[Saved data entries]
Start of Block
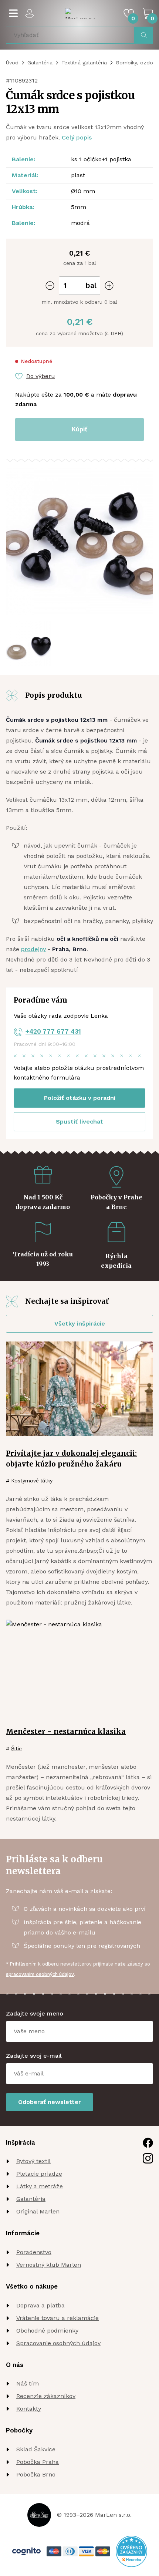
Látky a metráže (39, 2186)
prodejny (33, 949)
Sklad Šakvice (35, 2449)
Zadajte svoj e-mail (34, 2055)
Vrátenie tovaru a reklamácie (57, 2317)
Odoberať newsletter (49, 2101)
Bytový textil (33, 2161)
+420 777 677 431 (53, 1031)
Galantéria (40, 62)
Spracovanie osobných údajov (58, 2343)
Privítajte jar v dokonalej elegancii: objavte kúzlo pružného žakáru (71, 1458)
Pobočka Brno (35, 2474)
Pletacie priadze (39, 2173)
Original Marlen (38, 2211)
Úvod (12, 62)
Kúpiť (79, 429)
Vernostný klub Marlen (48, 2264)
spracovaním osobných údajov (40, 1974)
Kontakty (28, 2408)
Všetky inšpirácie (79, 1323)
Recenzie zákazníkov (45, 2396)
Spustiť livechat (79, 1121)
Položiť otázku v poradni (79, 1097)
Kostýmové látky (32, 1481)
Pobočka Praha (37, 2461)
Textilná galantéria (84, 62)
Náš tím (27, 2383)
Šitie (16, 1748)
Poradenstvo (33, 2252)
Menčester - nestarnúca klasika (66, 1731)
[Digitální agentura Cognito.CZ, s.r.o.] (26, 2551)
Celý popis (77, 137)
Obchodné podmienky (47, 2330)
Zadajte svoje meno (34, 2013)
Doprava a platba (40, 2305)
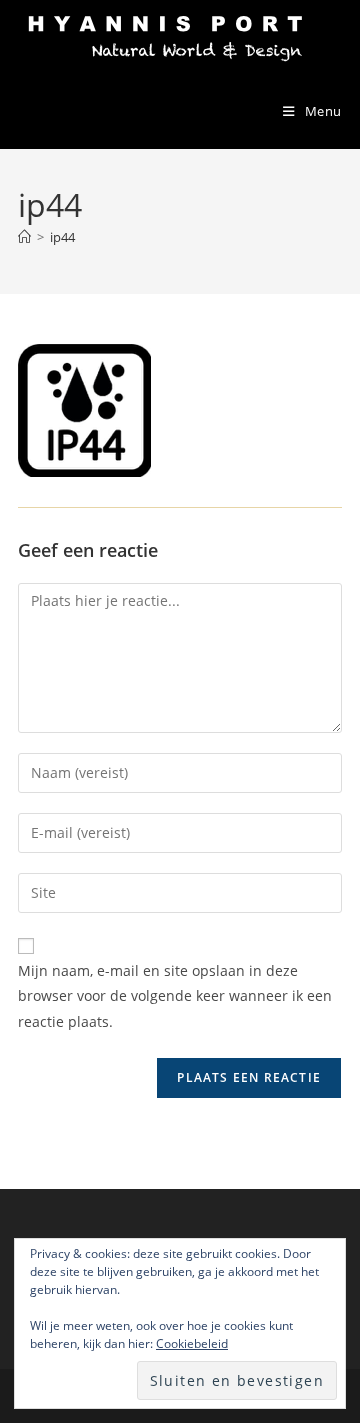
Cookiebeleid (192, 1343)
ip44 (62, 237)
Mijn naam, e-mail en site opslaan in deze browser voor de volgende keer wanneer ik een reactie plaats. (175, 995)
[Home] (24, 237)
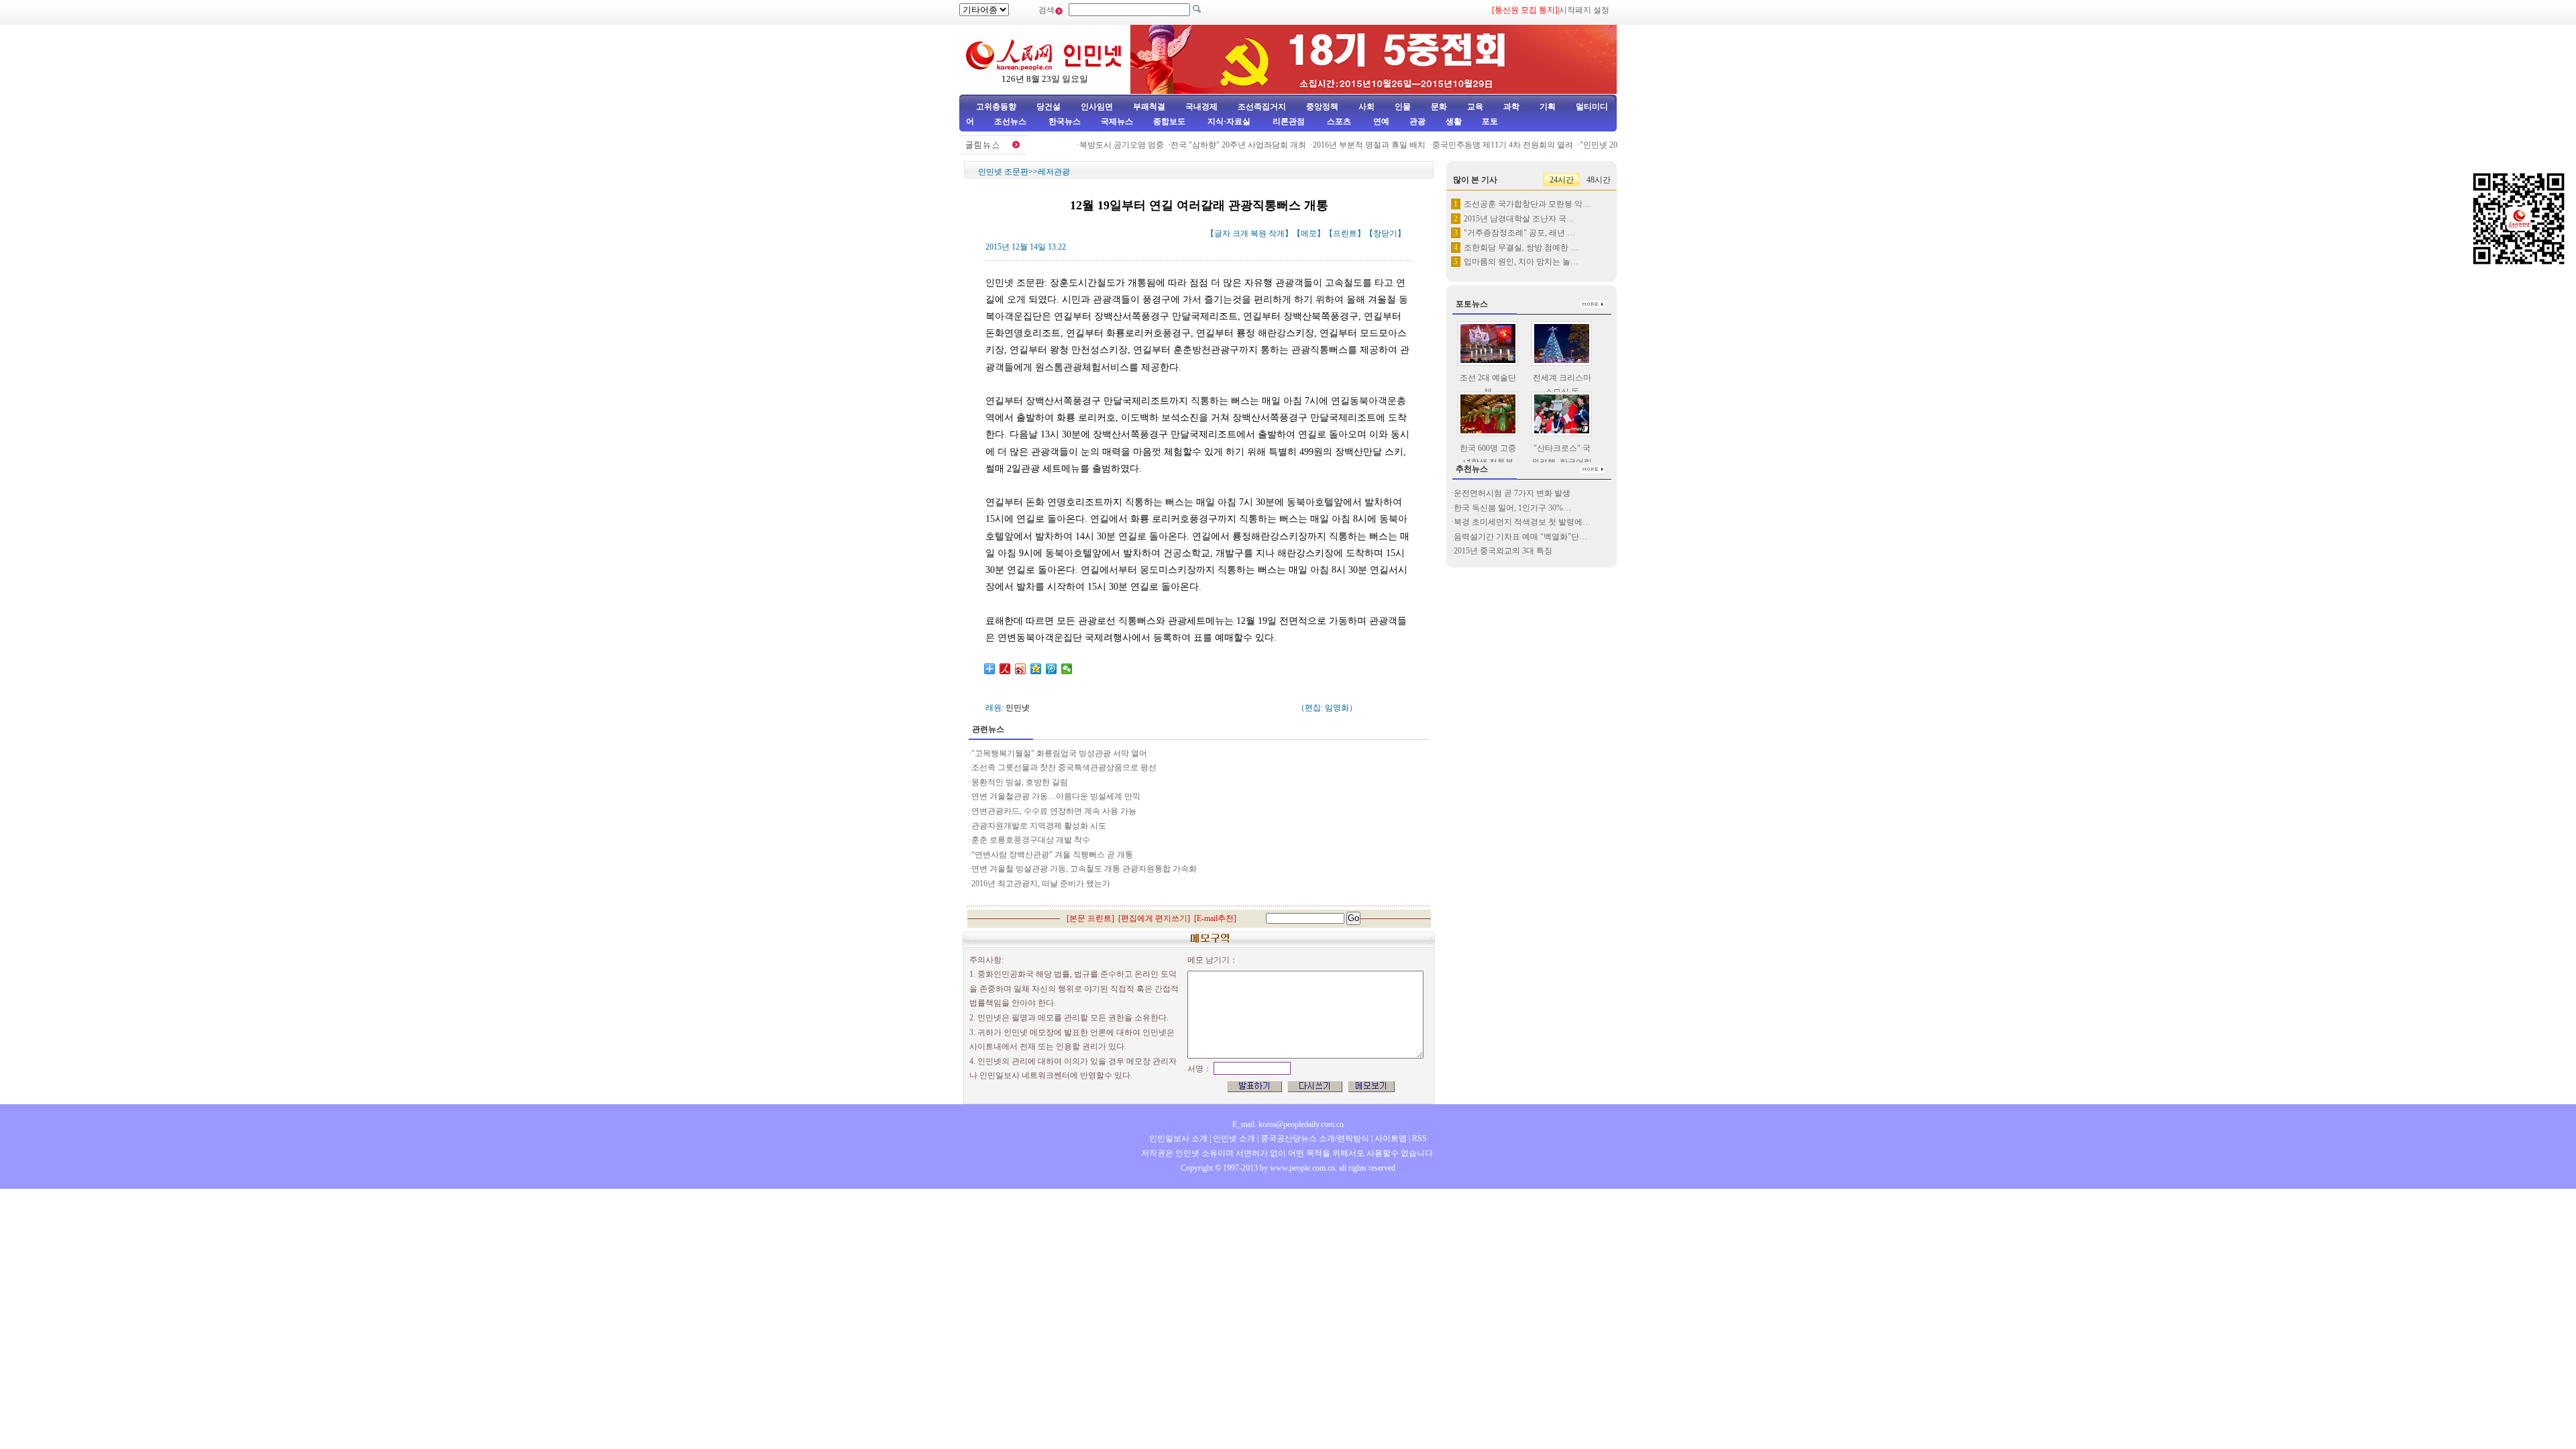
End of Block
▶ [PROBLEM REQUIREMENTS]
Begin at the line containing "Doprava a platba (40, 2305)" and extract every line through the end of the records, inclusive, exactly and only; omit pictures.

▶ [RESPONSE TO THE TASK]
Doprava a platba (40, 2305)
Cookiebeleid (192, 1343)
ip44 (62, 237)
Mijn naam, e-mail en site opslaan in deze browser voor de volgende keer wanneer ik een reactie plaats. (175, 995)
[Home] (24, 237)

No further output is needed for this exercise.